Problem requirements:
For this exercise, output every line of the data as it stands.

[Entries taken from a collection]
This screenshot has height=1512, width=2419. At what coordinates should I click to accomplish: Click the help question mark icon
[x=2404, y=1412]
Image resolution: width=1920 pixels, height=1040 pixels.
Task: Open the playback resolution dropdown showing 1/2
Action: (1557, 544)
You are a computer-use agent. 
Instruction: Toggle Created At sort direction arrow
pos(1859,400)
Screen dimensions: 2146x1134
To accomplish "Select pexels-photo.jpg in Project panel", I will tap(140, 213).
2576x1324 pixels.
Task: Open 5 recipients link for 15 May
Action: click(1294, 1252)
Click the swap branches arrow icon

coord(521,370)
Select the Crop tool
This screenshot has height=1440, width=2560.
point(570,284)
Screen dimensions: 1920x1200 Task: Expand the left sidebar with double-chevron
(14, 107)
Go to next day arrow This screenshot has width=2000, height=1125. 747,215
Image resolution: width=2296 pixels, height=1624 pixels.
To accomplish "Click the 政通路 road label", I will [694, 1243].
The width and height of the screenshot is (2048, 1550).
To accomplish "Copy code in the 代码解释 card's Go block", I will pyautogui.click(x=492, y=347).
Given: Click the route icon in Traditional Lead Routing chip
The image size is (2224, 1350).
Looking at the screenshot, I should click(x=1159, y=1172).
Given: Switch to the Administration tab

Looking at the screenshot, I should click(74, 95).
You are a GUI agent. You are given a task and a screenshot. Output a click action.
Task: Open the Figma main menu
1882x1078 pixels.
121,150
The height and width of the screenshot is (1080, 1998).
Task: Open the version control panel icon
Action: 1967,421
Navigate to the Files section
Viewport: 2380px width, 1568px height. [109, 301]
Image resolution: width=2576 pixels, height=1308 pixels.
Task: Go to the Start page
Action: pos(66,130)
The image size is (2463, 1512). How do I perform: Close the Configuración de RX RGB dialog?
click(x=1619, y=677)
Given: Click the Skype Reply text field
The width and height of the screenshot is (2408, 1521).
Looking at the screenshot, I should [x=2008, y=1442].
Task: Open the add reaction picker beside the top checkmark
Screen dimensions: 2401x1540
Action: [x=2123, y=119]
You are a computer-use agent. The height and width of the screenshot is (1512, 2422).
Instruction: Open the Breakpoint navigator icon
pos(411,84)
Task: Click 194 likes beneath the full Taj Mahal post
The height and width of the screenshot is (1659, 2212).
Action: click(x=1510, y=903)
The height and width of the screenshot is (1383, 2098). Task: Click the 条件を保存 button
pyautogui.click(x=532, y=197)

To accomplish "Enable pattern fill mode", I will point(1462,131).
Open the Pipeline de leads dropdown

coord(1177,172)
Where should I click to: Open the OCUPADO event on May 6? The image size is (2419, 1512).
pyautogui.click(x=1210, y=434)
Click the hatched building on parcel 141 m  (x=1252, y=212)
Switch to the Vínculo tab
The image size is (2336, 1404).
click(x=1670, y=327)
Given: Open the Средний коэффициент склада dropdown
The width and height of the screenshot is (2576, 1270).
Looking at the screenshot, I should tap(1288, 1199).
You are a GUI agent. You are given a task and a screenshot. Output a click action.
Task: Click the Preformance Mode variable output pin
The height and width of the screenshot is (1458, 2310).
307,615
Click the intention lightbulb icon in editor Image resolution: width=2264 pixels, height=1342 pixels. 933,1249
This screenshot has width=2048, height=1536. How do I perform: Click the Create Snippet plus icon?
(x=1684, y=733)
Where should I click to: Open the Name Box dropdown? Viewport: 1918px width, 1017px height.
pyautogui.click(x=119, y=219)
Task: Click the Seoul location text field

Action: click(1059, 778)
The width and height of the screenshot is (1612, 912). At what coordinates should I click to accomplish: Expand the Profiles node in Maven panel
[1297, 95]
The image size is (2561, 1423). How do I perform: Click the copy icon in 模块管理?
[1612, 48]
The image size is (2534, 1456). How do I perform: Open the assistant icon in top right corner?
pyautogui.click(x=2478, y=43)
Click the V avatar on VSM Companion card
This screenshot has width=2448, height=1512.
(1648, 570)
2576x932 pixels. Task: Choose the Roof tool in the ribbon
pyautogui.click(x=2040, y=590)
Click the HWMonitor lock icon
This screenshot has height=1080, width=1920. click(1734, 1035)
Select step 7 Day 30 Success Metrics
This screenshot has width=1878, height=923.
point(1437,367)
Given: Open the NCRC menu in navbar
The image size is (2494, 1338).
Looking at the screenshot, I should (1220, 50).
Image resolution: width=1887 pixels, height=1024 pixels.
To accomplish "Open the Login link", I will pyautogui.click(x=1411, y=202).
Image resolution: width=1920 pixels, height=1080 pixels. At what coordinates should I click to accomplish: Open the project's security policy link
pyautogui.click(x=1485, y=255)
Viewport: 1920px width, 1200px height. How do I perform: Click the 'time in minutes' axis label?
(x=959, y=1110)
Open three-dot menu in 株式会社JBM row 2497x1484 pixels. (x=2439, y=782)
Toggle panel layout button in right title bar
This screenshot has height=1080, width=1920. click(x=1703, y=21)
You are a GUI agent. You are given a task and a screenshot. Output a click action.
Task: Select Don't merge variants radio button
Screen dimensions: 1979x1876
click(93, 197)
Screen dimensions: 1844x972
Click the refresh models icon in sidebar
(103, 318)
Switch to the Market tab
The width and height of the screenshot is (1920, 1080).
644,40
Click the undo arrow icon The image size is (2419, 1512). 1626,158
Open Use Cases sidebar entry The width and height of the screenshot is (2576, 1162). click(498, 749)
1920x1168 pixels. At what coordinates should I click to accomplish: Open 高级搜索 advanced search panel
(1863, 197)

Solution for this exercise:
This screenshot has height=1512, width=2419. At what coordinates should I click to accomplish: Click the help question mark icon
[x=2404, y=1412]
Image resolution: width=1920 pixels, height=1040 pixels.
Task: Open the playback resolution dropdown showing 1/2
Action: (1557, 544)
You are a computer-use agent. 
Instruction: Toggle Created At sort direction arrow
pos(1859,400)
Screen dimensions: 2146x1134
To accomplish "Select pexels-photo.jpg in Project panel", I will tap(140, 213).
2576x1324 pixels.
Task: Open 5 recipients link for 15 May
Action: click(1294, 1252)
Click the swap branches arrow icon

coord(521,370)
Select the Crop tool
This screenshot has height=1440, width=2560.
point(570,284)
Screen dimensions: 1920x1200 Task: Expand the left sidebar with double-chevron
(14, 107)
Go to next day arrow This screenshot has width=2000, height=1125. 747,215
Image resolution: width=2296 pixels, height=1624 pixels.
To accomplish "Click the 政通路 road label", I will [694, 1243].
The width and height of the screenshot is (2048, 1550).
To accomplish "Copy code in the 代码解释 card's Go block", I will pyautogui.click(x=492, y=347).
Given: Click the route icon in Traditional Lead Routing chip
The image size is (2224, 1350).
Looking at the screenshot, I should click(x=1159, y=1172).
Given: Switch to the Administration tab

Looking at the screenshot, I should click(74, 95).
You are a GUI agent. You are given a task and a screenshot. Output a click action.
Task: Open the Figma main menu
1882x1078 pixels.
121,150
The height and width of the screenshot is (1080, 1998).
Task: Open the version control panel icon
Action: 1967,421
Navigate to the Files section
Viewport: 2380px width, 1568px height. [109, 301]
Image resolution: width=2576 pixels, height=1308 pixels.
Task: Go to the Start page
Action: pos(66,130)
The image size is (2463, 1512). How do I perform: Close the Configuración de RX RGB dialog?
click(x=1619, y=677)
Given: Click the Skype Reply text field
The width and height of the screenshot is (2408, 1521).
Looking at the screenshot, I should [x=2008, y=1442].
Task: Open the add reaction picker beside the top checkmark
Screen dimensions: 2401x1540
Action: [x=2123, y=119]
You are a computer-use agent. The height and width of the screenshot is (1512, 2422).
Instruction: Open the Breakpoint navigator icon
pos(411,84)
Task: Click 194 likes beneath the full Taj Mahal post
The height and width of the screenshot is (1659, 2212).
Action: click(x=1510, y=903)
The height and width of the screenshot is (1383, 2098). Task: Click the 条件を保存 button
pyautogui.click(x=532, y=197)

To accomplish "Enable pattern fill mode", I will point(1462,131).
Open the Pipeline de leads dropdown

coord(1177,172)
Where should I click to: Open the OCUPADO event on May 6? The image size is (2419, 1512).
pyautogui.click(x=1210, y=434)
Click the hatched building on parcel 141 m  (x=1252, y=212)
Switch to the Vínculo tab
The image size is (2336, 1404).
click(x=1670, y=327)
Given: Open the Средний коэффициент склада dropdown
The width and height of the screenshot is (2576, 1270).
Looking at the screenshot, I should tap(1288, 1199).
You are a GUI agent. You are given a task and a screenshot. Output a click action.
Task: Click the Preformance Mode variable output pin
The height and width of the screenshot is (1458, 2310).
307,615
Click the intention lightbulb icon in editor Image resolution: width=2264 pixels, height=1342 pixels. 933,1249
This screenshot has width=2048, height=1536. How do I perform: Click the Create Snippet plus icon?
(x=1684, y=733)
Where should I click to: Open the Name Box dropdown? Viewport: 1918px width, 1017px height.
pyautogui.click(x=119, y=219)
Task: Click the Seoul location text field

Action: click(1059, 778)
The width and height of the screenshot is (1612, 912). At what coordinates should I click to accomplish: Expand the Profiles node in Maven panel
[1297, 95]
The image size is (2561, 1423). How do I perform: Click the copy icon in 模块管理?
[1612, 48]
The image size is (2534, 1456). How do I perform: Open the assistant icon in top right corner?
pyautogui.click(x=2478, y=43)
Click the V avatar on VSM Companion card
This screenshot has width=2448, height=1512.
(1648, 570)
2576x932 pixels. Task: Choose the Roof tool in the ribbon
pyautogui.click(x=2040, y=590)
Click the HWMonitor lock icon
This screenshot has height=1080, width=1920. click(1734, 1035)
Select step 7 Day 30 Success Metrics
This screenshot has width=1878, height=923.
point(1437,367)
Given: Open the NCRC menu in navbar
The image size is (2494, 1338).
Looking at the screenshot, I should (1220, 50).
Image resolution: width=1887 pixels, height=1024 pixels.
To accomplish "Open the Login link", I will pyautogui.click(x=1411, y=202).
Image resolution: width=1920 pixels, height=1080 pixels. At what coordinates should I click to accomplish: Open the project's security policy link
pyautogui.click(x=1485, y=255)
Viewport: 1920px width, 1200px height. How do I perform: Click the 'time in minutes' axis label?
(x=959, y=1110)
Open three-dot menu in 株式会社JBM row 2497x1484 pixels. (x=2439, y=782)
Toggle panel layout button in right title bar
This screenshot has height=1080, width=1920. click(x=1703, y=21)
You are a GUI agent. You are given a task and a screenshot. Output a click action.
Task: Select Don't merge variants radio button
Screen dimensions: 1979x1876
click(93, 197)
Screen dimensions: 1844x972
Click the refresh models icon in sidebar
(103, 318)
Switch to the Market tab
The width and height of the screenshot is (1920, 1080).
644,40
Click the undo arrow icon The image size is (2419, 1512). 1626,158
Open Use Cases sidebar entry The width and height of the screenshot is (2576, 1162). click(498, 749)
1920x1168 pixels. At what coordinates should I click to accomplish: Open 高级搜索 advanced search panel
(1863, 197)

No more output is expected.